Can you rewrite every line of the items, requests included, from the line containing "Click empty space inside the URL field" down through the end of the items, with both ends included? Scale each coordinate in the answers by 1.1, round to whole numbers with halves going up, and leave the pictures out.
● ● ● ● ● ● ●
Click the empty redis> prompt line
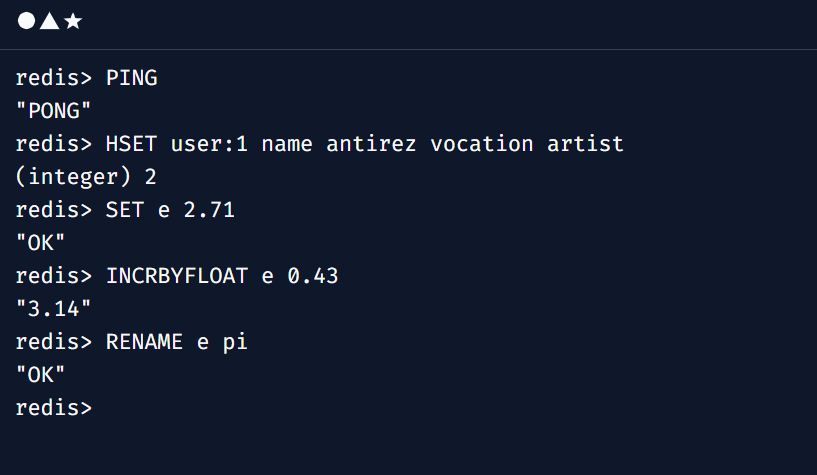817x475 pixels. coord(54,408)
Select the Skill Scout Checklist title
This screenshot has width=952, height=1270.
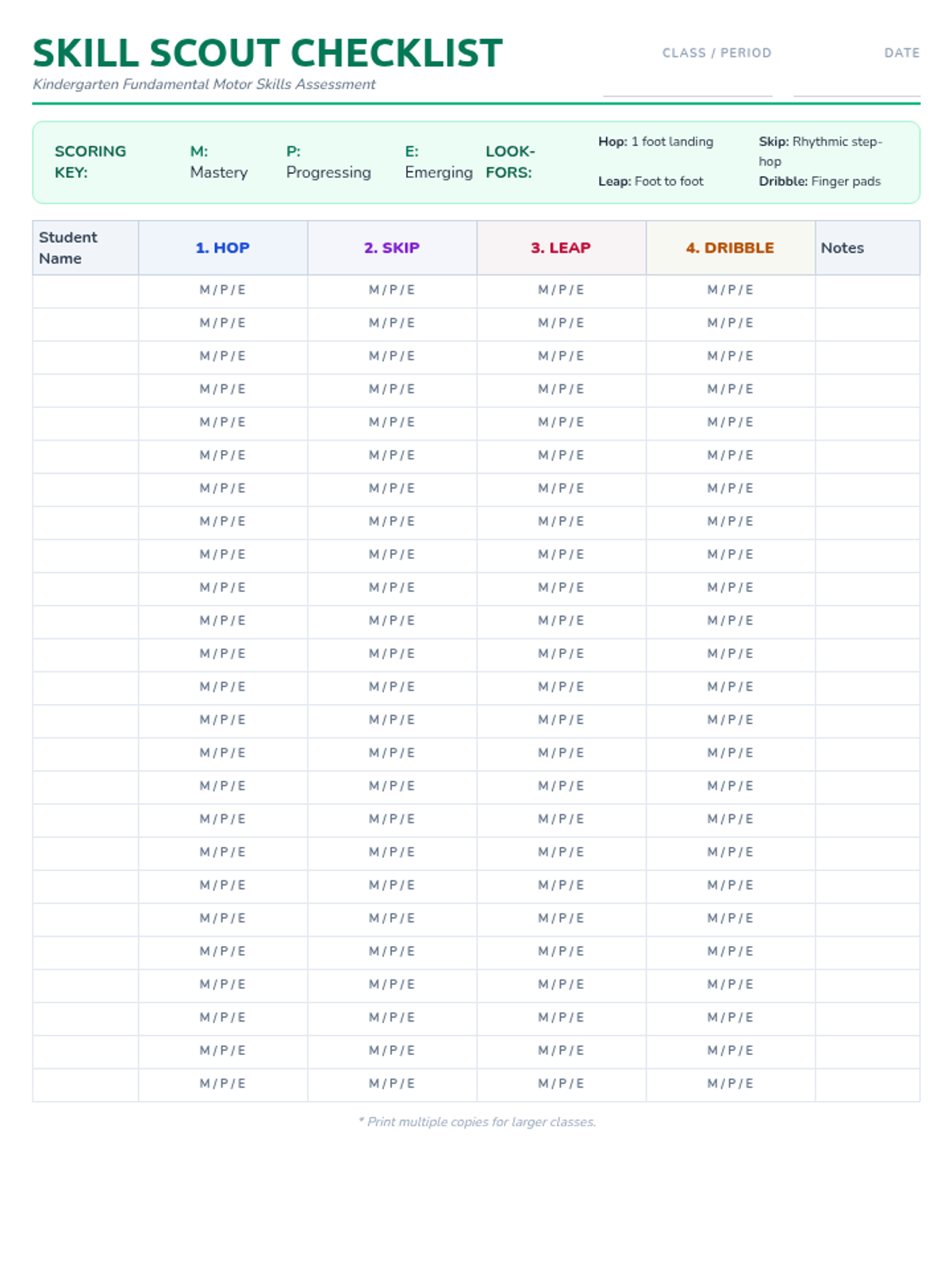(267, 53)
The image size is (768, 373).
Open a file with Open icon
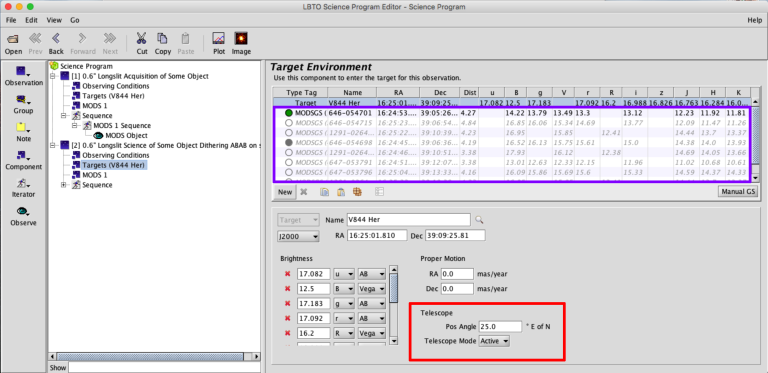13,44
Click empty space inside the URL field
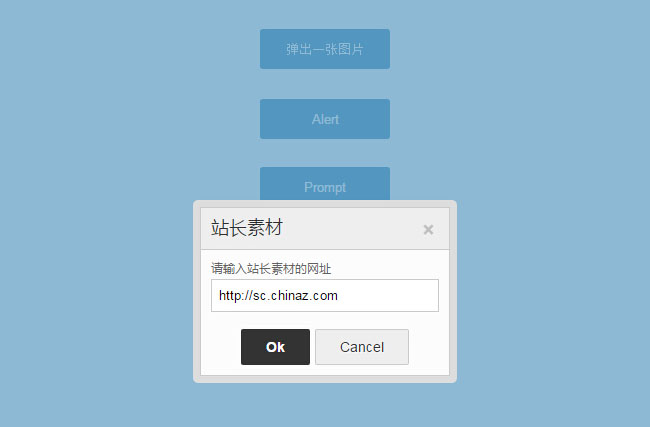 388,296
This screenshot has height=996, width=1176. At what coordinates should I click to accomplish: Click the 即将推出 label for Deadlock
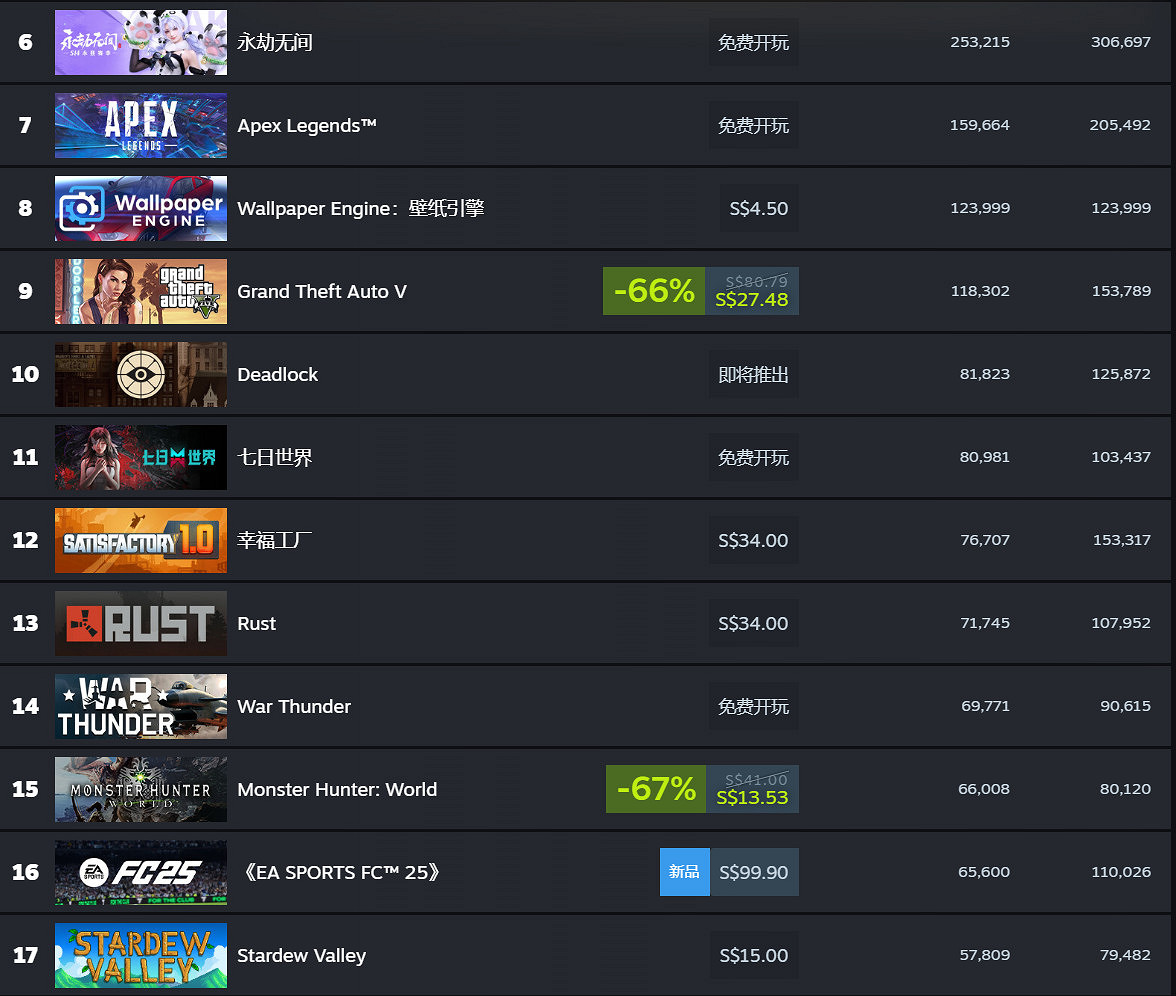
● ● ● ● ● ● ●
[Task output]
Click empty space inside the URL field
 427,326
This screenshot has height=996, width=1176. At what coordinates should I click to accomplish: Click the 即将推出 label for Deadlock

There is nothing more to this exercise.